Below are the records. Restate word for word every line from the one that contains "Uncheck the 1B4E47BE target checkbox" through the final line, both included.

# [Excerpts from a dataset]

━━━━━━━━━━

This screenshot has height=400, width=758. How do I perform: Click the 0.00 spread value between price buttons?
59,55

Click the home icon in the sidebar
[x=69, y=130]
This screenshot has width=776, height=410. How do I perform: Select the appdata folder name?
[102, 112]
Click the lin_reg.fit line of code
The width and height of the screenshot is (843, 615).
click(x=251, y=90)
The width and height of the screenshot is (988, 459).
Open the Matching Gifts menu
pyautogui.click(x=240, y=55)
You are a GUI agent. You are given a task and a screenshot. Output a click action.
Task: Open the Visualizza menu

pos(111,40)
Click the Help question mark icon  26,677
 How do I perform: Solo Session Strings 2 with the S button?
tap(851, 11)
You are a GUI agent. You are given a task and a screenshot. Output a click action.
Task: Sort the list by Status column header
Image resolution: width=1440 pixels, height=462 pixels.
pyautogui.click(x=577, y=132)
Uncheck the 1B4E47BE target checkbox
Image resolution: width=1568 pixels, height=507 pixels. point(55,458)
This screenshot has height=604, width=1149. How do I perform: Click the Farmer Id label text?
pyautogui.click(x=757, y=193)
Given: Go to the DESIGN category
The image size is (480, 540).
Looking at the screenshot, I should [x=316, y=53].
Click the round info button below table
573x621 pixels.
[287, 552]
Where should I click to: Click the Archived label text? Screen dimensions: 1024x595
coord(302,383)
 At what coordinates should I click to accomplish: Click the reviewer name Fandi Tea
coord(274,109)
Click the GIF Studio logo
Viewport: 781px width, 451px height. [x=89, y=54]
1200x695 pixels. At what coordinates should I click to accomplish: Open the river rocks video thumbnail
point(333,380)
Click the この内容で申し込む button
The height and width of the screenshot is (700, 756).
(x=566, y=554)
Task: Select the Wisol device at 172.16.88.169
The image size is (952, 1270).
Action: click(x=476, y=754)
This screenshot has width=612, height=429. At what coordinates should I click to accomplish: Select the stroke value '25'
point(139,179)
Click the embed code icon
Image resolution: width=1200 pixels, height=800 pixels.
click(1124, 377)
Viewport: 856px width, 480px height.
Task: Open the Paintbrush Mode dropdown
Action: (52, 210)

━━━━━━━━━━

# [Reply]
Uncheck the 1B4E47BE target checkbox
Image resolution: width=1568 pixels, height=507 pixels. point(55,458)
This screenshot has height=604, width=1149. How do I perform: Click the Farmer Id label text?
pyautogui.click(x=757, y=193)
Given: Go to the DESIGN category
The image size is (480, 540).
Looking at the screenshot, I should [x=316, y=53].
Click the round info button below table
573x621 pixels.
[287, 552]
Where should I click to: Click the Archived label text? Screen dimensions: 1024x595
coord(302,383)
 At what coordinates should I click to accomplish: Click the reviewer name Fandi Tea
coord(274,109)
Click the GIF Studio logo
Viewport: 781px width, 451px height. [x=89, y=54]
1200x695 pixels. At what coordinates should I click to accomplish: Open the river rocks video thumbnail
point(333,380)
Click the この内容で申し込む button
The height and width of the screenshot is (700, 756).
(x=566, y=554)
Task: Select the Wisol device at 172.16.88.169
The image size is (952, 1270).
Action: click(x=476, y=754)
This screenshot has width=612, height=429. At what coordinates should I click to accomplish: Select the stroke value '25'
point(139,179)
Click the embed code icon
Image resolution: width=1200 pixels, height=800 pixels.
click(1124, 377)
Viewport: 856px width, 480px height.
Task: Open the Paintbrush Mode dropdown
Action: (52, 210)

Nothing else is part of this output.